- Director - Akira Kurosawa
- Starring - Takashi Shimura, Toshiro Mifune
- Genre - Classic Jidai-Geki (period-drama)/action romance.
- Produced - 1954
Akira Kurosawa is one of the most influential film directors of the 20th Century. His work has inspired many famous directors in the West, including George Lucas and Martin Scorsese.
Seven Samurai is Kurosawa's most famous work and is a triumph of post-war Japanese cinema. It was so successful that it was remade as the famous western The Magnificent Seven.
What's it All About?
Set in the 13th Century, Kurosawa's film deals with the struggle between the different castes of Japanese medieval society.
Specifically it focuses on one village that is yearly left to face near famine and complete destitution by a group of Ronin (masterless samurai) bandits. After harvest each year the robbers steal the fresh rice crops, beat the men and rape the women. The villagers decide that this year it cannot be allowed to happen again. So they hire their own Ronin to protect the town. However, they can only afford to pay the men with a meal of rice a day till the job is done.
As a result of this they slowly get a very strange and disparate band of seven samurai. All the Ronin have different reasons for taking the job. Some want to prove they have what it takes to be samurai, some want to test their skill in a severely unbalanced contest and some, like the leader Kambei, are noble souls with clouded pasts that do the job because of honour.
The stunning thing about the film is that it does not stick firmly to the stereotypes it creates early on for each character. All of them change and develop over the course of the film. Most fascinating is the way they react to the stresses of being besieged by the forty bandits in the second half of the film.
Who's in it?
The leader, Kambei, is played with enormous screen presence and calm by Takashi Shimura but the award for best performance has to go to the Kurosawa favourite, Toshiro Mifune.

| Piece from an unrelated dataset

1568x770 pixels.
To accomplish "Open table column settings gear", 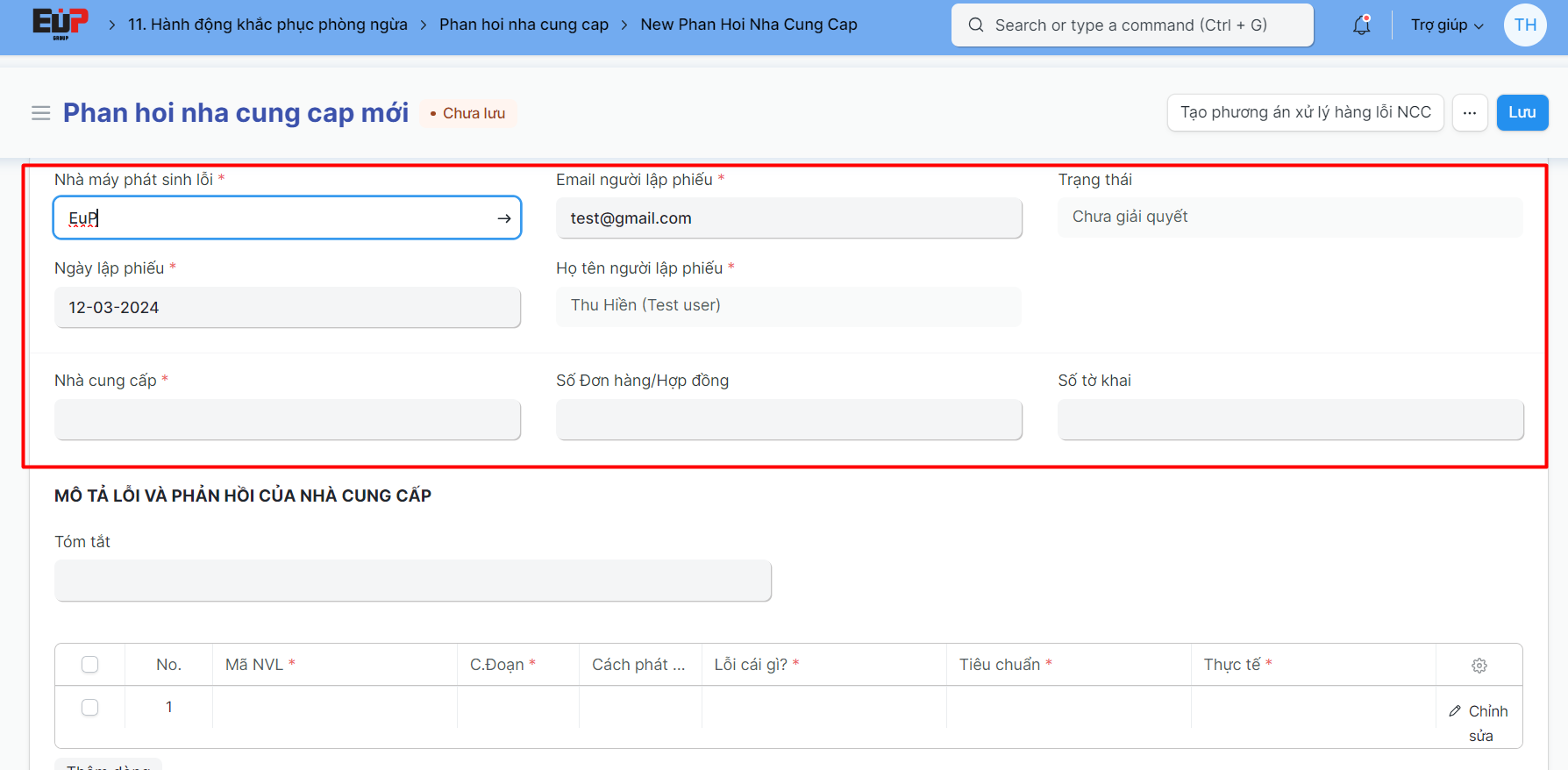I will pos(1479,666).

Mifune, an actor used as the lead in many of the director's films, plays Kikuchiyo, the samurai who is not all he seems. It is clear to the more skilful warriors that Kikuchiyo is not a fully trained Samurai. He is given away by his hilariously poor fighting skills and his drunkenness. Nonetheless he gets taken along out of desperation for numbers and an extreme persistence on his part.

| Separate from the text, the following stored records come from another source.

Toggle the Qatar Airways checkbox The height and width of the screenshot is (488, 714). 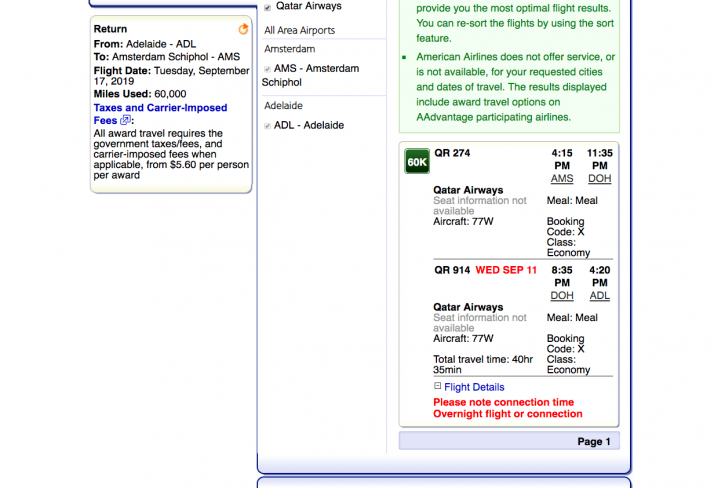[267, 7]
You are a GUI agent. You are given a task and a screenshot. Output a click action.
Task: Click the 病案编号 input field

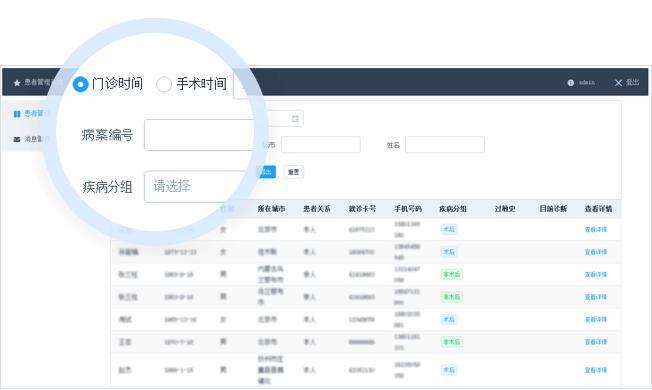199,135
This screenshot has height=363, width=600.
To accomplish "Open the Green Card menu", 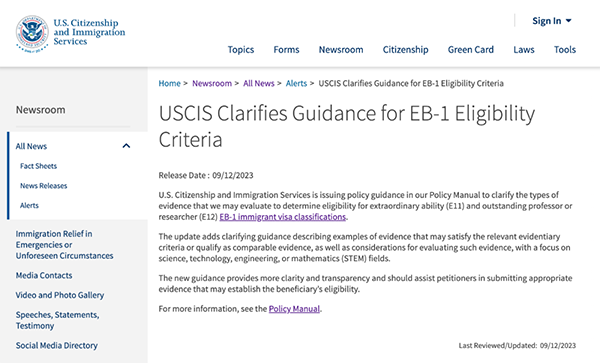I will (471, 49).
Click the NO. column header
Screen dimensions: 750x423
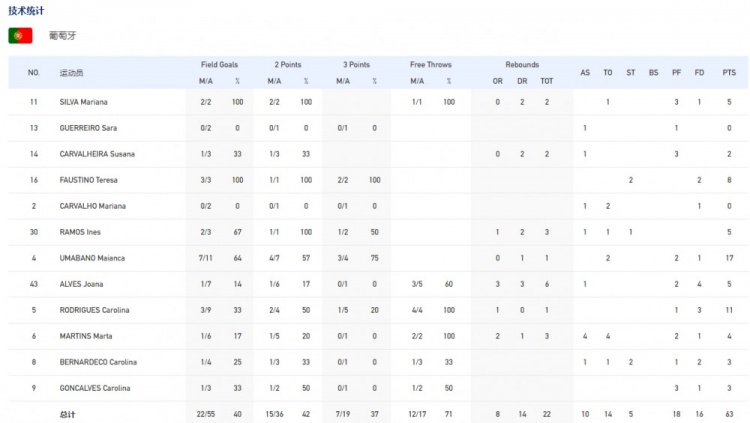click(33, 73)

As the film progresses the amoral charlatan slowly reveals himself to be a man who, though poor in manners, is skilful in understanding the farmers and who is also highly dignified in his soul. The most affecting moment in the film is when Mifune's character reveals his past.
The stunning performance from Mifune almost makes this into a film about his character rather than the seven as a whole and the instinctual relationship between his energetic style and Kurosawa's camera works perfectly.
Why Watch it?
Beyond the excellent performances it is a film of constant action and amazing plot.
Kurosawa gave birth to the action film fully formed when he created Seven Samurai, giving the world a film that is as vital and alive with tension as Die Hard, The Matrix or any other recent action thriller. His rendition of the final battle is one of the most amazing scenes on celluloid and the thing Kurosawa excels at is giving his movie a soul as well as special effects and excitement.